Through poetry, story and even song, Arran and Ratana Stephens shared the tale of Nature’s Path Foods— from prayer to politics—to a room packed with natural industry representatives in Boulder, Colo., Thursday evening.

Image courtesy of Walters Art Museum

Arran opened with his favorite words, as he recalled the company’s roots:

“I started alone on the journey of love, filled with faith and zeal; At every step travelers joined me, and soon we were a caravan.”

Nature’s Path—or more correctly, the Stephenses—began as lone pioneers seeking right livelihood. And while the company has grown incredibly, his simple philosophies guide: It’s not always the destination that matters, but how you act, how you treat everyone and how you treat the earth.

Independence and social responsibility have remained important pillars as the company has grown from its rocky beginnings when the plant opened in 1990 (when meditation and prayer helped him through) to a company that fields at least one acquisition offer a week. But while exit strategies seem integral to building business today, the Stephenses have focused on succession, leaving a living legacy “that would help (the kids) and help the world.”

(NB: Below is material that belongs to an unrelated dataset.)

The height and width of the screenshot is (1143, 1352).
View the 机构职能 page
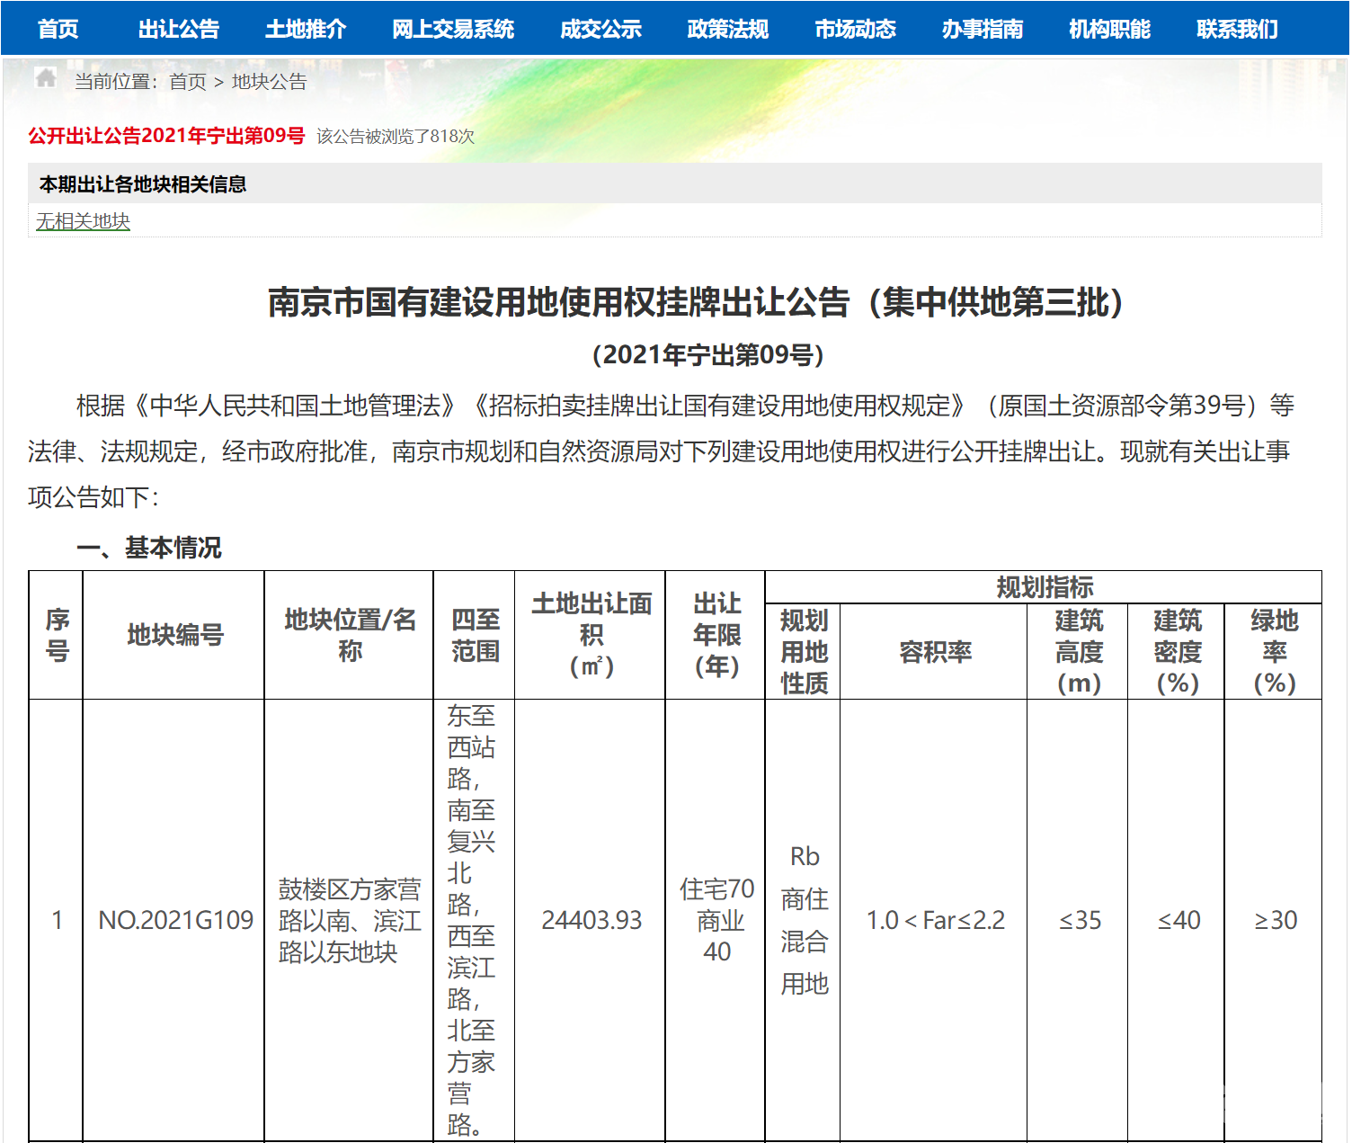tap(1110, 28)
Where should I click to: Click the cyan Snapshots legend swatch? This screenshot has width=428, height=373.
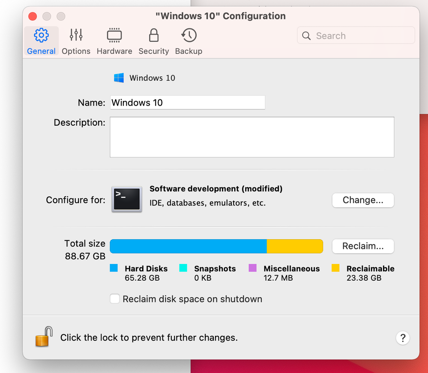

“We never built the company to sell it, we built it to last,” Arran Stephens said.

Business building continues with a philosophy of always improving with incremental moves every day, which added up to 25 new product launches last year.

And the family’s commitment to social and environmental responsibility has extended to the fight to label genetically modified foods.

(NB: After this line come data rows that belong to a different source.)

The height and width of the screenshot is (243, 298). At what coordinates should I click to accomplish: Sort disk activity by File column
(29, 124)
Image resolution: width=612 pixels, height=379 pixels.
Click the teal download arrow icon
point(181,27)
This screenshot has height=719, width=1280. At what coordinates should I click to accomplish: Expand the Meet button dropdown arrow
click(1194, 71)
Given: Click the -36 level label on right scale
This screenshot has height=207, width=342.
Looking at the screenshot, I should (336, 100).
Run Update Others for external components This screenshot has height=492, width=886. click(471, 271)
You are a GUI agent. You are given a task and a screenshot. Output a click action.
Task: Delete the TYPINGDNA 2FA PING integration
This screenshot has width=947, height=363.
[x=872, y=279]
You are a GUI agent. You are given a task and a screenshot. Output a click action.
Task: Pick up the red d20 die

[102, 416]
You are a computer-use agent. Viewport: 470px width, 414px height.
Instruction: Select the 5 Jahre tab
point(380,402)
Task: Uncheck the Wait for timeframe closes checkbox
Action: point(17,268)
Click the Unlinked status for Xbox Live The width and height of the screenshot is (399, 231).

Nature’s Path was a founding member of the Non-GMO Project and this year gave $600,000 to the Right to Know campaign for California’s Proposition 37. The company also helped fund a recent series of videos to raise awareness about the issue. They shared the newest one, “Kids are not Lab Rats: Vote Yes on Prop 37,” Thursday evening and called on those in the audience to donate to the fight in the last weeks of the campaign.

And while reps may not have been present, Stephens called on organic leaders and pioneers, particularly those silenced by major-corporation parents, to step forward to “redeem yourself” by donating to combat the opposition that has been spending $1 million a day “erring” ads against the proposed law.

For Stephens, business and politics meld as one mission as taught and later set to the song “This Earth is Ours” by his father. Stephens added the subtitle “A Farmers Anthem,” and sung it for the audience. “Earth is ours today … we’ll pass it on to other hands more fertile than today.”